■ Data records
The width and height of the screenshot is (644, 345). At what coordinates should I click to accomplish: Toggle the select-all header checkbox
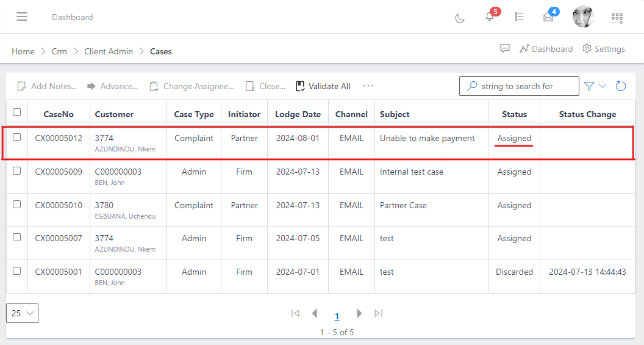(17, 112)
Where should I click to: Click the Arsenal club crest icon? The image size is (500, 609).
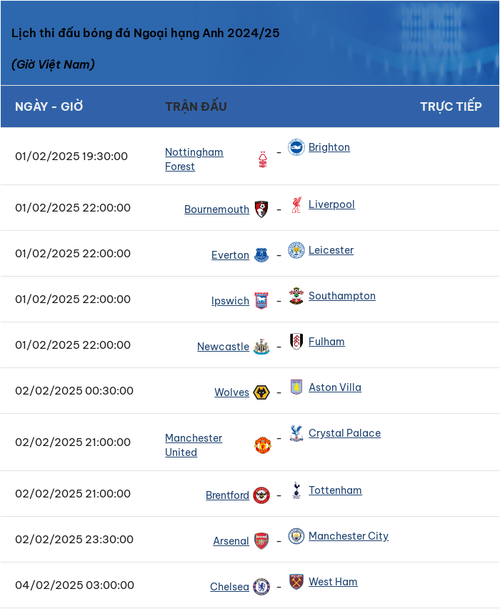tap(261, 541)

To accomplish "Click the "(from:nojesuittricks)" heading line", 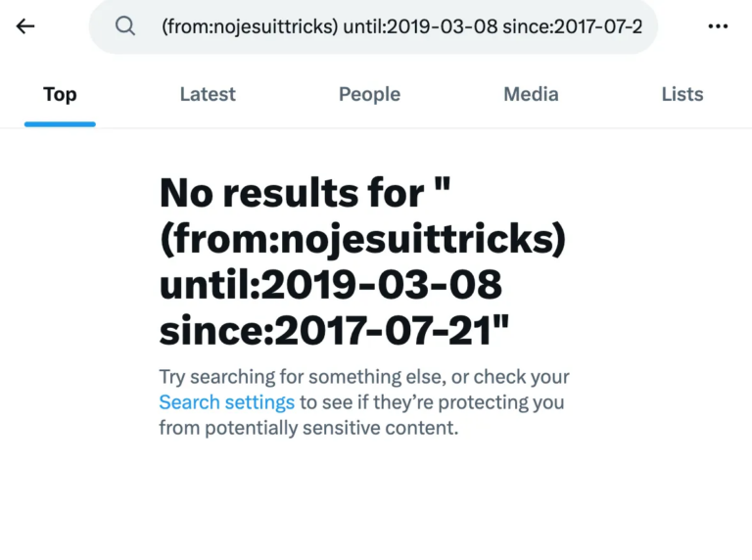I will (362, 240).
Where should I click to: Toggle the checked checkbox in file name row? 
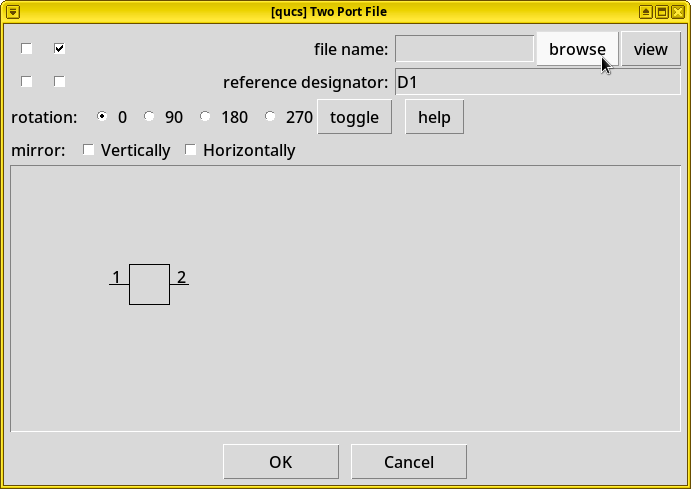click(60, 49)
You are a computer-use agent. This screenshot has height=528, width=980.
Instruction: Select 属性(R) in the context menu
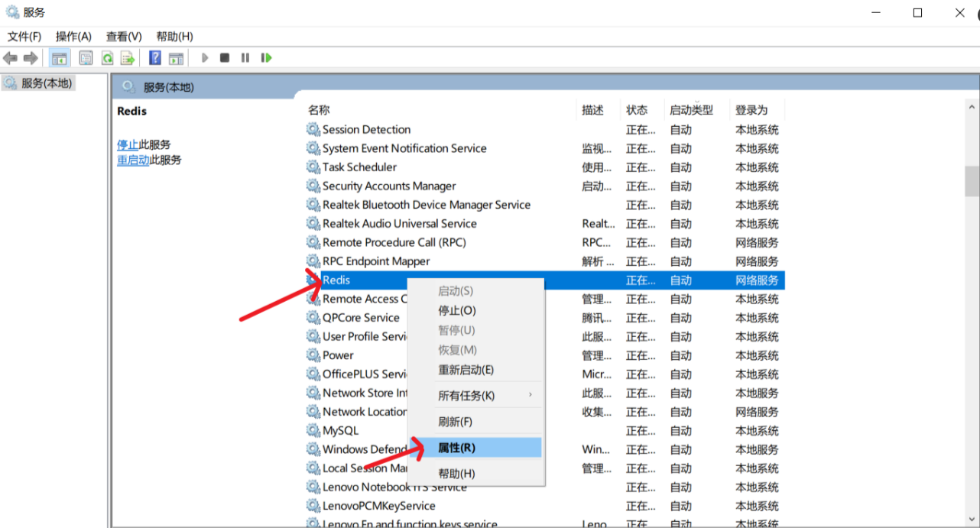click(x=456, y=449)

■ Task to complete
Look for the line that contains "You are a computer-use", then please copy it and the rest of the lines through the end of the data, pictures excluded.

■ Exercise output
You are a computer-use agent. This screenshot has height=528, width=980.
Instruction: Select 属性(R) in the context menu
click(x=456, y=449)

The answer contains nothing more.